The Board Governance & Nominating Committee (the "Committee") of Greater Bay Bancorp (the "Company")is appointed by the Board (1) to assist the Board in identifying individuals qualified to become Board members, and to recommend to the Board the director nominees for the next annual meeting of shareholders; (2) to recommend to the Board the Corporate Governance Guidelines applicable to the Company; (3) to lead the Board in its annual review of the Board's performance; and (4) to recommend to the Board director nominees for each committee.

Committee Membership

The Committee shall consist of no fewer than three members. The members of the Committee shall meet the independence requirements of The Nasdaq Stock Market and the Securities and Exchange Commission. If the Company's stock becomes listed on the New York Stock Exchange, the independence requirements of that exchange will apply.

Committee Authority and Responsibilities

  1. The Committee shall have the sole authority to retain and terminate any search firm to be used to identify director candidates and shall have sole authority to approve the search firm's fees and other retention terms.
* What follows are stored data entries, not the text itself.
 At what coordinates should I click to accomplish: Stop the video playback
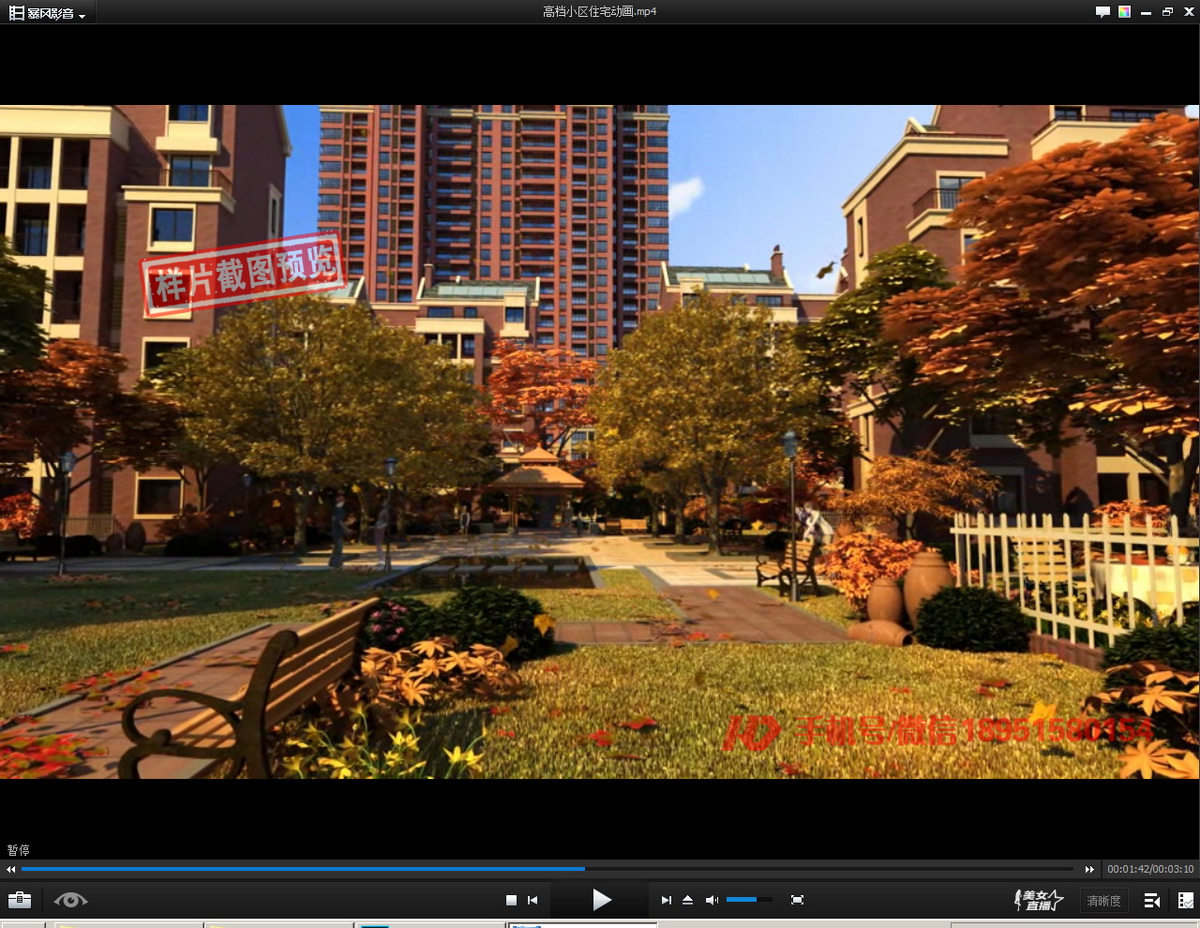[511, 900]
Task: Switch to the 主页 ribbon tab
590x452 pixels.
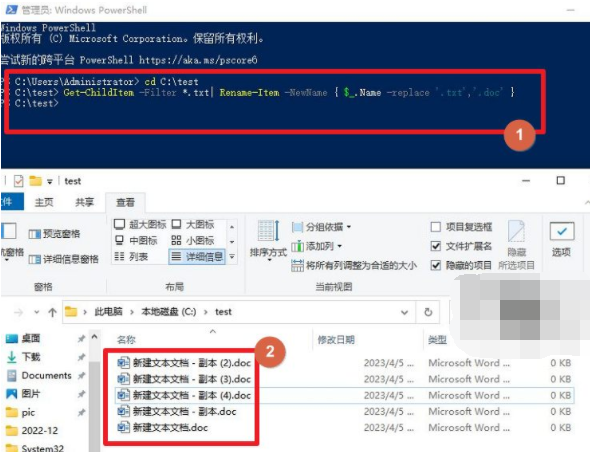Action: point(44,202)
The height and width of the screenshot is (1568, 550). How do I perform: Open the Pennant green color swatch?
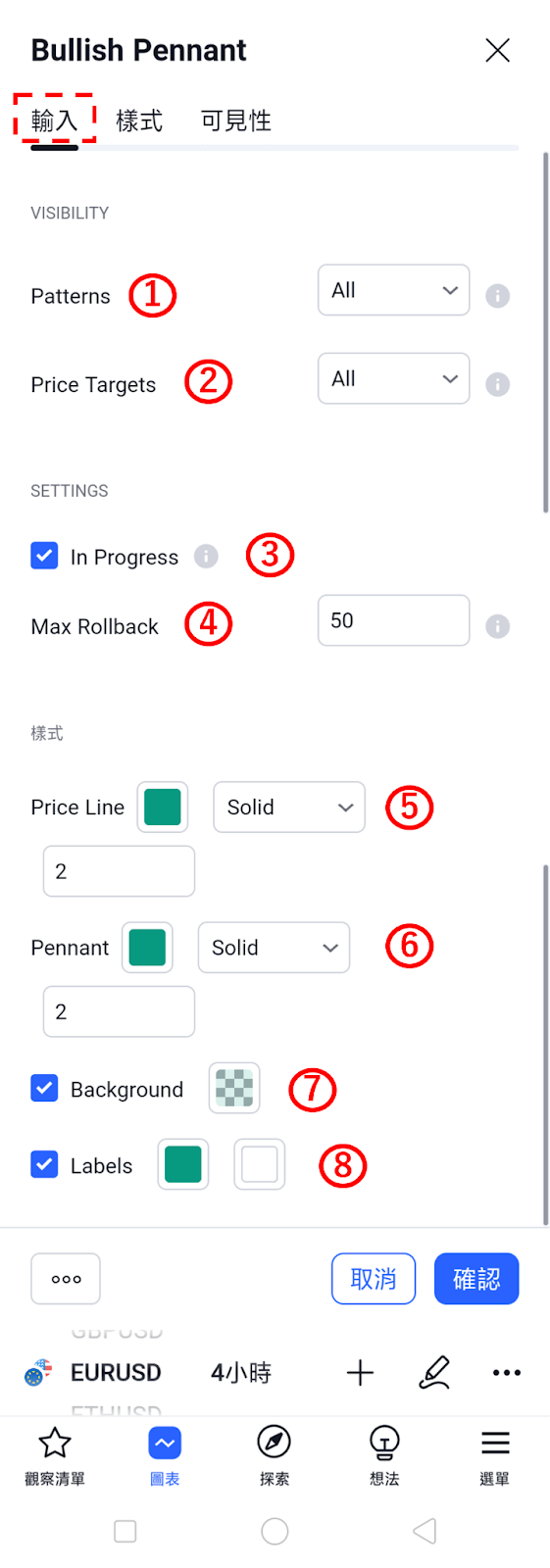(147, 948)
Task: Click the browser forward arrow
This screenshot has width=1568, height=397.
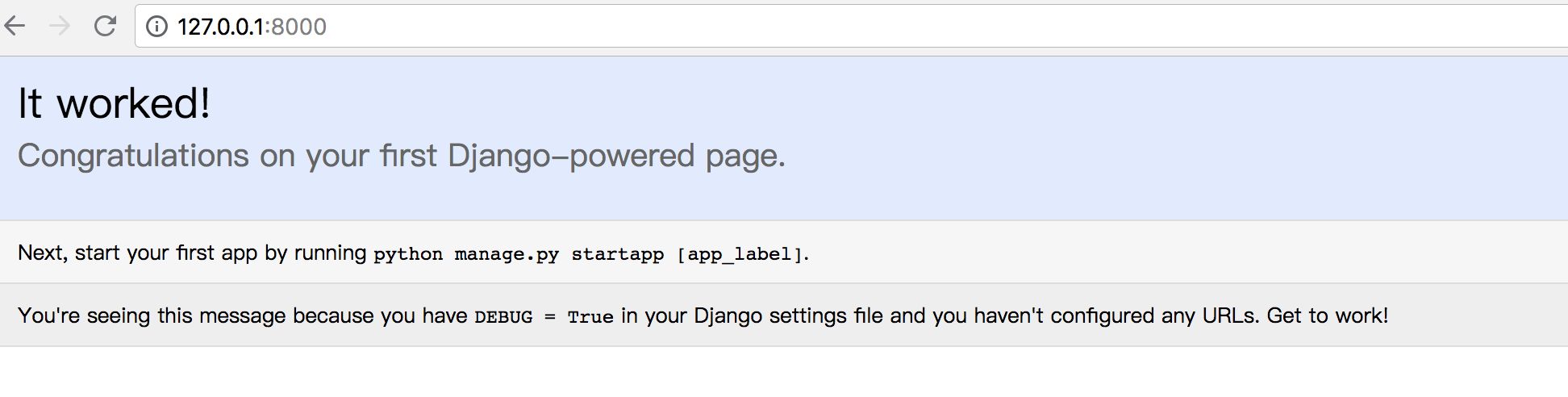Action: pos(60,27)
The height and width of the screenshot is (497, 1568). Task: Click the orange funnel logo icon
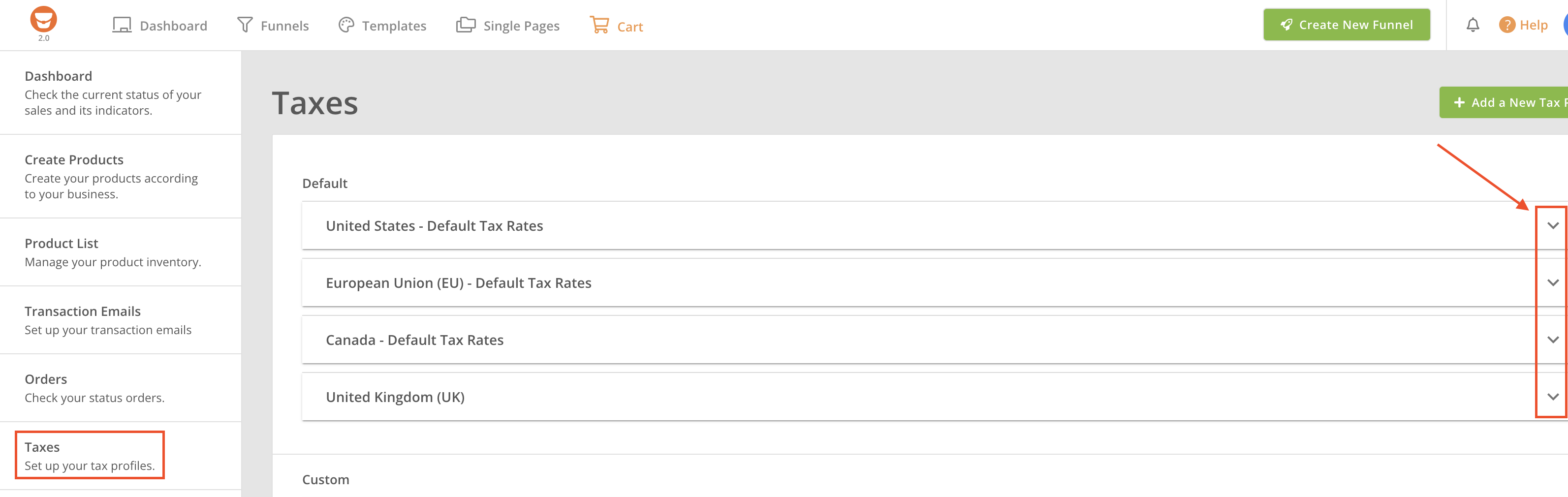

The Board Governance & Nominating Committee shall also have authority to obtain advice and assistance from internal or external legal, accounting or other advisors.
  2. The Committee shall actively seek individuals qualified to become board members for recommendation to the Board.
  3. The Committee shall receive comments from all directors and report annually to the Board with an assessment of the Board's performance, to be discussed with the full Board following the end of each fiscal year.
  4. The Committee shall prepare and recommend to the Board Corporate Governance Guidelines. The Committee shall review and reassess the adequacy of the Corporate Governance Guidelines of the Company and recommend any proposed changes to the Board for approval.
  5. The Committee may form and delegate authority to subcommittees when appropriate.
  6. The Committee shall make regular reports to the Board.
  7. The Committee shall review and reassess the adequacy of this Charter annually and recommend any proposed changes to the Board for approval. The Committee shall annually review its own performance.